:: EXTRACT PROVIDED ::

By FRED KRONER
I get it. I say it to myself. I tell it to others.
But I don’t really get it.
We live in a world where caution and fear are more prominent in our minds than empathy and concern.
Our school doors are locked. Our bank doors are locked. Interior doors in our newsrooms are locked.
We are encouraged to lock our homes, lock our car doors and shut the garage door.
Are we also locking our hearts to interactions that often led to compassion for others?
I get it.
We never know where evil is lurking, when the next attack might occur. We must proceed as if danger is imminent. Vigilance is of the essence.
There’s good reason.
Through Thursday, there have been 154 mass shootings in the United States thus far in 2018.
We can all agree that’s 154 too many, can’t we?
But look at what we have done.
The population of the United States is roughly 326.7 million.
The number of shooters is not even 1 percent of our population. It’s not even half of 1 percent. Or half of that number.
And yet, protections are in place to help alleviate concern of an instance that statistically is unlikely to happen.
Think about this: Our lives are being controlled by the criminal element, whether we want to acknowledge it or not.
Some of us now need two hands to count the number of decades we’ve spent on Earth.
We remember — and yes, yearn — for the time when trust, compassion and cooperation were prominent traits in our own minds as well as with neighbors, and strangers.
I grew up in a rural area, five miles north of Mahomet.
The closest neighbor was an elderly gentleman, Stanley Howe. On more than one occasion, he told me — and my parents — if we ever needed to borrow something, to come over and help ourselves.
Whether it was a rake, a hose nozzle or a wheelbarrow, he didn’t need to be home. He showed me around his garage, so I knew just where to find what we might need.
This was in the late 1960s.
Fast forward into the mid 1970s.
I drove to Colfax in January, 1975 for a high school boys’ basketball game. I didn’t pay attention to weather forecasts like I do these days.
If I could give advice now to my barely 20-year-old self then, it would be to hunker down in Colfax, stay with the family I knew and head home the next morning.
A snowstorm had started just prior to the game and — two hours later — roads were atrocious.
I was traveling on Route 165, near the “S” curve where you can head south into Saybrook and Bellflower or continue east and reach Sibley.
I made the first part of the “S” turn without (much) difficulty, but unable to see any road markings, turned back east too soon and wound up crossing a ditch and getting hopelessly stuck in a field.

:::
:: EXERCISE INPUTS ::

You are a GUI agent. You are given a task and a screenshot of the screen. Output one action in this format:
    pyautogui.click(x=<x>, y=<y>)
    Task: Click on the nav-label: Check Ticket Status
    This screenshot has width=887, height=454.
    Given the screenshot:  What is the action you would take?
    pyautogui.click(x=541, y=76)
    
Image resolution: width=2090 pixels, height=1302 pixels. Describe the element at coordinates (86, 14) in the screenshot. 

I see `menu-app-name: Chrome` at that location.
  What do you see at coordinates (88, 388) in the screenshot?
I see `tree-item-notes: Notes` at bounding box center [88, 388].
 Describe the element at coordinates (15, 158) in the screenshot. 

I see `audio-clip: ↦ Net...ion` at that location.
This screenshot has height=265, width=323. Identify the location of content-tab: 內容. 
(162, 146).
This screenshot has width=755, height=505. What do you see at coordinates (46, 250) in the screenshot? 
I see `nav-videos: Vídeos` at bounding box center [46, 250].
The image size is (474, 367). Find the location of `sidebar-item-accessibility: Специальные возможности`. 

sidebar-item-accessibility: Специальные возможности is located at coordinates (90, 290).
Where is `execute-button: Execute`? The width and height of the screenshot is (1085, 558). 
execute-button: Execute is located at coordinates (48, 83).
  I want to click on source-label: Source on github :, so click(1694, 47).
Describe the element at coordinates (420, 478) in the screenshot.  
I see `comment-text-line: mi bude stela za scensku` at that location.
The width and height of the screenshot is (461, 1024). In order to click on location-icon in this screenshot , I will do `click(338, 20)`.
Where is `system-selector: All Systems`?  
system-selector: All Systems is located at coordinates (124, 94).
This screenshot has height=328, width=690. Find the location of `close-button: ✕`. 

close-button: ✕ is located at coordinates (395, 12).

:::

## [ACTIVITY 1]
Reproduce the records from the line with "Describe the element at coordinates (420, 478)" up to and including the line with "The width and height of the screenshot is (461, 1024).".
## [ACTIVITY 2]
Carry the column on locked doors forward from the point where it ends.
The column on locked doors and the records come from unrelated sources.

## [RESULT 1]
Describe the element at coordinates (420, 478) in the screenshot.  
I see `comment-text-line: mi bude stela za scensku` at that location.
The width and height of the screenshot is (461, 1024). In order to click on location-icon in this screenshot , I will do `click(338, 20)`.

## [RESULT 2]
Cell phones weren’t even a concept back then and there were no houses nearby where I could seek help. I turned on the blinkers and considered my options.
After what seemed like forever, but was probably closer to 10 minutes, headlights from an eastbound car came into view. Standing alone, with no cap, no boots and a light jacket, I must have looked desperate.
A young couple returning from a movie in Bloomington stopped and told me the storm would be getting worse before it would get better, and there would be no getting the car out that night. They offered me a ride into Sibley — which had no hotels or motels — and then asked me to spend the night at their residence.
By the time I was awake the next morning and served breakfast, they had already called a towing service and had the car parked in their driveway.
I had no money, but offered to mail them a check. They said it wouldn’t be necessary.
By 1981, I was a full-time sportswriter at The News-Gazette. I worked with a number of efficient athletic directors, but none were more cordial and congenial than Lee Cabutti, at Champaign Central.
At the start of each school year, he would mail me a list of the school’s head coaches, the times for their free periods at school and their room numbers.
It was an open invitation to visit whenever I had the opportunity. I learned where their offices — or classrooms — were located, and would routinely visit at my convenience.
No one ever — ever! — asked what I was doing or where I was going. Occasionally, I would be asked, “Do you know where you’re going?”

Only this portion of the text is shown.